Non a caso il Washington Post, ieri, era uscito con un corsivo di David Ignatius che sponsorizzava la nomina di Kerry (affiancandosi al New York Times). Su di lui, inoltre, i repubblicani hanno sempre mostrato un atteggiamento favorevole.

La nomina di Kerry, però, metterebbe in gioco un posto al Senato per il Massachusetts: nell'elezione straordinaria necessaria per riassegnarlo, si rifarebbe avanti con ogni probabilità Scott Brown, che nel 2010 riuscì a espugnare quello che era stato per una vita il feudo di Ted Kennedy, e che lo scorso 6 novembre è stato faticosamente sconfitto da Elizabeth Warren.

Per la Difesa, al posto di Leon Panetta, il pretendente numero uno è l'ex senatore repubblicano Chuck Hagel, da tre anni a capo del Consiglio consultivo sull'intelligence del presidente Obama, con cui si è incontrato alla Casa Bianca, giorni fa, per discutere il suo prossimo incarico.

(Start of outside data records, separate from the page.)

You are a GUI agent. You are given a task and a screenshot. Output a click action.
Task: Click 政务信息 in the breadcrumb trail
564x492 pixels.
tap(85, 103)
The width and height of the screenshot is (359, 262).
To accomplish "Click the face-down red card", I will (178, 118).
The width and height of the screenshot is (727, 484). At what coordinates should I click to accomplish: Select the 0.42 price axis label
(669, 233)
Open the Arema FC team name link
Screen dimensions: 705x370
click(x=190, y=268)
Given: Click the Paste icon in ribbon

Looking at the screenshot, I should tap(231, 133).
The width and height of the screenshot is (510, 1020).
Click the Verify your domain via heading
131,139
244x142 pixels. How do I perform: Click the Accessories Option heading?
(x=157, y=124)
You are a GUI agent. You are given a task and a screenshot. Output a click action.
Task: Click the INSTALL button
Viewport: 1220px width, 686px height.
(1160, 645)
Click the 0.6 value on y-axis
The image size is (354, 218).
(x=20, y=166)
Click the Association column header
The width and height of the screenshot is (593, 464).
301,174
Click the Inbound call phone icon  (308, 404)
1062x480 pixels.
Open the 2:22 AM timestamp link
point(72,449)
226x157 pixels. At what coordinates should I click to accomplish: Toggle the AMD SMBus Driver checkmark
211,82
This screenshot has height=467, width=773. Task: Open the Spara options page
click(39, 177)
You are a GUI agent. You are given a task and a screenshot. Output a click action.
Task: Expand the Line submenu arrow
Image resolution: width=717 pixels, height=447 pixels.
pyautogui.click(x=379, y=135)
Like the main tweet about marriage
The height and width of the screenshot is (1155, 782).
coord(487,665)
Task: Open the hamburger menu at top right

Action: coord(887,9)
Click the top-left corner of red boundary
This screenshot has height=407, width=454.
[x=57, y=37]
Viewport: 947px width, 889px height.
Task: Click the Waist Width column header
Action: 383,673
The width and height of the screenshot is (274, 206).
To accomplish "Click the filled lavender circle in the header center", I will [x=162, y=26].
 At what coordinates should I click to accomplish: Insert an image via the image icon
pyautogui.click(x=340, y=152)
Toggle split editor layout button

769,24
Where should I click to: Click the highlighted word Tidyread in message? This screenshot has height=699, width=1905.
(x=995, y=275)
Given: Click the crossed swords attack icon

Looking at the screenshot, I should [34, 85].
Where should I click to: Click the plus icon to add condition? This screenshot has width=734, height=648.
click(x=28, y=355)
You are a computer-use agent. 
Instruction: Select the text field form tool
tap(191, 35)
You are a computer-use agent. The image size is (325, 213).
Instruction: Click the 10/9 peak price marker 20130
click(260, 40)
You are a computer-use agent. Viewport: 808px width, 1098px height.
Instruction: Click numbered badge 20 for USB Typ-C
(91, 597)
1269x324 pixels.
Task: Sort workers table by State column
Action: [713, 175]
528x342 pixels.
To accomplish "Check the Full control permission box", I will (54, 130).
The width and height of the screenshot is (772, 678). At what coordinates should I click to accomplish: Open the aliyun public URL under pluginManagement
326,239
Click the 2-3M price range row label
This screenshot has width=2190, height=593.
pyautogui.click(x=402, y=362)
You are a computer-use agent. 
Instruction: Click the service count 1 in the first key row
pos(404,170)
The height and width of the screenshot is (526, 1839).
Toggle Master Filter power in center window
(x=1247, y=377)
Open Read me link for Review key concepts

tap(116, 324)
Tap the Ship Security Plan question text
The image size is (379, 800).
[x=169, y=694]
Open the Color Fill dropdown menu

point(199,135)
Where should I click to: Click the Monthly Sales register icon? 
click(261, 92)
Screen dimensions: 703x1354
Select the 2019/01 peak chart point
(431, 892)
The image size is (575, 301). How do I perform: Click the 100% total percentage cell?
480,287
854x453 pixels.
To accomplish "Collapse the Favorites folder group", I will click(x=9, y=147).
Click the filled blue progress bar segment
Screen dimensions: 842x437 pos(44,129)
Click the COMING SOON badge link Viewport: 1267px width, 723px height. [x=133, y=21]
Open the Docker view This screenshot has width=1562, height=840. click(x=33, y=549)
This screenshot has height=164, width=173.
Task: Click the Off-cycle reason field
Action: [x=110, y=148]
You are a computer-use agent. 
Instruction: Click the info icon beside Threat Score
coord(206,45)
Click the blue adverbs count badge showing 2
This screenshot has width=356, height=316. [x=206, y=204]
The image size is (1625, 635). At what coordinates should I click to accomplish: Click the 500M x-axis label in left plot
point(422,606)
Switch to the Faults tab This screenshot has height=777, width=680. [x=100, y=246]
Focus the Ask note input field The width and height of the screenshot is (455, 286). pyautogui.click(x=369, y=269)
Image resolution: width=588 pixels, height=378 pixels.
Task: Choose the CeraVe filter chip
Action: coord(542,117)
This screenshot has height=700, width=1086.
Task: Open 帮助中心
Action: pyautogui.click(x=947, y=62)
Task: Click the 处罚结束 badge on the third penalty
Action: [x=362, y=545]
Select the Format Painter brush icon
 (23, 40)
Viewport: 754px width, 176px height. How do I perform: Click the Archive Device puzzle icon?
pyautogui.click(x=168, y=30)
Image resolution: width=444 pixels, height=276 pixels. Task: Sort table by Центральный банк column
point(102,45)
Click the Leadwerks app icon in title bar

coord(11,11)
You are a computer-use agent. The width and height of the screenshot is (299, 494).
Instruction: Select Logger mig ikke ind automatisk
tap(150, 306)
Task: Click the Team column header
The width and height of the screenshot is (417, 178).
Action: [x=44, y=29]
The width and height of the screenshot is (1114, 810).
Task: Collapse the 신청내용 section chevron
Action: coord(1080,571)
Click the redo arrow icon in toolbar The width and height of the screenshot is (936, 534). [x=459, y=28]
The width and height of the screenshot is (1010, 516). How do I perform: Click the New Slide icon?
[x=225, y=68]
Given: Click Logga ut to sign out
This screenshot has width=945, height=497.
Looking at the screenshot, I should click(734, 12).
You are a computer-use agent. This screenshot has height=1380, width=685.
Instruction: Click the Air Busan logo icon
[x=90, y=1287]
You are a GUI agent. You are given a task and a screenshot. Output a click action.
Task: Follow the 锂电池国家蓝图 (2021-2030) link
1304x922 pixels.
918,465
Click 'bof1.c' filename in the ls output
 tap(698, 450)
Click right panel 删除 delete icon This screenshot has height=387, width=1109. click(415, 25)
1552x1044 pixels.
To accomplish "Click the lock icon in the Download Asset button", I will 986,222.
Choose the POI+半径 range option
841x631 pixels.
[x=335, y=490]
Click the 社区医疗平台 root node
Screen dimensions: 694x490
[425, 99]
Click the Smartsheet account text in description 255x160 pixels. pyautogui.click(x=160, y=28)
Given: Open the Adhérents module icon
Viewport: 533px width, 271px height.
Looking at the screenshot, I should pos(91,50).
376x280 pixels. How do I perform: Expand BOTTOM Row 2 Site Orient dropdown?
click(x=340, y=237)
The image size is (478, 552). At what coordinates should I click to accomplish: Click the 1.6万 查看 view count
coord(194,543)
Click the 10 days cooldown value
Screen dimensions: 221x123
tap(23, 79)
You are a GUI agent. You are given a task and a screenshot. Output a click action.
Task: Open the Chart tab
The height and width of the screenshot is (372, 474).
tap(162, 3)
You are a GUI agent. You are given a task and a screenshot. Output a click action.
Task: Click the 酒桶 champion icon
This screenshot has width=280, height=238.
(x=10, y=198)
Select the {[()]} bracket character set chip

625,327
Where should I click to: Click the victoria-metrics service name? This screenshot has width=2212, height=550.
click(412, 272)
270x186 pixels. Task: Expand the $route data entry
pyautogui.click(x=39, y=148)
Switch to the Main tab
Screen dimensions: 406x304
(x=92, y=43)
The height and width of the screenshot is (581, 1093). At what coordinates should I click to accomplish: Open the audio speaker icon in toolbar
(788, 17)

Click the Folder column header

La nomina di Hagel, un moderato, sarebbe un segnale distensivo nei confronti dei repubblicani, e mostrerebbe l'intenzione del presidente di collaborare in maniera più ampia e proficua con l'opposizione.
Tra gli altri pretendenti alla guida della Difesa ci sono Michèle Flournoy, ex funzionaria del Pentagono, Ashton Carter, il numero due al dipartimento della Difesa, e lo stesso John Kerry, nel caso non dovesse essere nominato segretario di Stato.